How Concurrent programs do it - 1

  • You can use Booleans, or other logical controls if you like, but this is bad because:
    • As program complexity increases, so do the amount of variables you need.
    • State is very hard to monitor in a concurrent program.
    • Normal variables will not pause a thread. This means threads which aren't in use will keep thrashing the processor.

How Concurrent programs do it - 2

  • A better method is Condition Variables
  • Condition variables will block a thread till the condition it needs is met.
  • Conceptually these are similar to event handlers in programs with a GUI.

How Concurrent programs do it - 3

  • Here's some sample Python code for condition variables (no you can't just copy and paste this and have it work).

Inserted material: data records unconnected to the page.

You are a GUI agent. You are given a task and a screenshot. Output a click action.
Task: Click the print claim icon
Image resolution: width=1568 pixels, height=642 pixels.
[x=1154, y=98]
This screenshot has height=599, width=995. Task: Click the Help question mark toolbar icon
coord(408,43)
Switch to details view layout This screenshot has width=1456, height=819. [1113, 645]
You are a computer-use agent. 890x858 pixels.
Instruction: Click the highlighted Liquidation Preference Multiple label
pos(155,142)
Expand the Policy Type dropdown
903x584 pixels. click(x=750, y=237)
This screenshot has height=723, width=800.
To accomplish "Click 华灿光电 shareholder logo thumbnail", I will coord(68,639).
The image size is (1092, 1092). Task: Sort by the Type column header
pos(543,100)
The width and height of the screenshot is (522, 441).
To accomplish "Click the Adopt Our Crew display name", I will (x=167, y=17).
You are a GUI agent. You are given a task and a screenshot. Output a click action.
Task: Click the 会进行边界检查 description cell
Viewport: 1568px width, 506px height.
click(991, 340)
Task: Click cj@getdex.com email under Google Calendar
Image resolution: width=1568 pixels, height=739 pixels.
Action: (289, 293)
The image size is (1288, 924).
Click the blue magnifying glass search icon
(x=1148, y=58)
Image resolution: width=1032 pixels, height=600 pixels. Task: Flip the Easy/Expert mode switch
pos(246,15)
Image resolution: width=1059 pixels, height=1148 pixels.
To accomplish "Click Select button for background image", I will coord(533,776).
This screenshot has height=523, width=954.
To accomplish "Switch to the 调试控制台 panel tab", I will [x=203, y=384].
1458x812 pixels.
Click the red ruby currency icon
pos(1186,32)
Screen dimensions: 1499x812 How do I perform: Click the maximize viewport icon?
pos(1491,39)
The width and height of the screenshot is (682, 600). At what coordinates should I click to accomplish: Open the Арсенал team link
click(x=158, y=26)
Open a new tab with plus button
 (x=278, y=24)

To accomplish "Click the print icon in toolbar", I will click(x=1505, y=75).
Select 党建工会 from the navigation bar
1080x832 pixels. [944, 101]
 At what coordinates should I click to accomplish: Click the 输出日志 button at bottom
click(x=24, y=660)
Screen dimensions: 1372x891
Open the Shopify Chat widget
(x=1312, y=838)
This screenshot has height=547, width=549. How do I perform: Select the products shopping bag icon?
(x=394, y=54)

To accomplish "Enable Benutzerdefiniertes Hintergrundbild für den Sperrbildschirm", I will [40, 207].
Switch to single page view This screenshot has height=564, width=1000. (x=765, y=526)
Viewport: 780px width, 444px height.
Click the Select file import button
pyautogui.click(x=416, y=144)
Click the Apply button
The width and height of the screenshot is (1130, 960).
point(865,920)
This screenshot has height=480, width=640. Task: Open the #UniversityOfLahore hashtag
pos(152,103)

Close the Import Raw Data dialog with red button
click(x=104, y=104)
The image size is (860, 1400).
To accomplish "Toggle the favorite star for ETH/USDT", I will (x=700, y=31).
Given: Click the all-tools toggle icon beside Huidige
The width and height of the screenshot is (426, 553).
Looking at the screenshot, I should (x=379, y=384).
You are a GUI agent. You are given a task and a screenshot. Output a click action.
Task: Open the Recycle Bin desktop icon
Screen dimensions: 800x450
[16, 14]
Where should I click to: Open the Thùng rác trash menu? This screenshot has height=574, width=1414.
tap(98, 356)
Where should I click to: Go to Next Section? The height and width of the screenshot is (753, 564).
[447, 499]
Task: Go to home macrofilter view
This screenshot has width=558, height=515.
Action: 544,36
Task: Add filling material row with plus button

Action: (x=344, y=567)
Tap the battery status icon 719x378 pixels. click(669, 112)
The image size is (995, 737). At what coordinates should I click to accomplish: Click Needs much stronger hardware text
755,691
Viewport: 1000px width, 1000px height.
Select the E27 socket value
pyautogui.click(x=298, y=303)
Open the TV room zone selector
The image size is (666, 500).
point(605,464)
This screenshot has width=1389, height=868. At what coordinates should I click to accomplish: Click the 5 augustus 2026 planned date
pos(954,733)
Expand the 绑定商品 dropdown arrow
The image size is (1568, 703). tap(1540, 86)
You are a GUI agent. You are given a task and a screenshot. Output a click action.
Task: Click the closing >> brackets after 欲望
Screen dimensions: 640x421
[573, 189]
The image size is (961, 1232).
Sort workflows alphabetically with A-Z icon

    # declare a condition variable:
    cv = threading.Condition()
    cv.acquire() # Obtain the condition when available, or block.
    do_the_codes()
    cv.notifyAll() # tell all waiting threads the condition is free
    cv.release()   # free the condition
    
  • Using this functionality you can tell threads when to run, thus restoring order control.

So you have order back, what next? - 1

  • Using Condition variables you can control the order of operations, but how do you say which thing gets to run?
  • You need some kind of normal variable that the condition can check to see if it is it's turn, or the turn of another thread testing the condition.

    cv.acquire() 
    if (access==2):
     print "\nI can do a thing.\n"
     secs = random.randint(1, 4)
     time.sleep(secs)
     cv.notifyAll()
     cv.release()
     access=3
    else:
     cv.notifyAll()
     cv.release()
    

So you have order back, what next? - 2

  • In C I'd use ennumerated types, here I've just used an int. The value of the int tells the program which thread to hand control to.
  • In the assignment you'd need one condition variable, and one int to control all the order within your program.
  • Note: the normal int is inside the condition test, so checking it doesn't thrash the processor.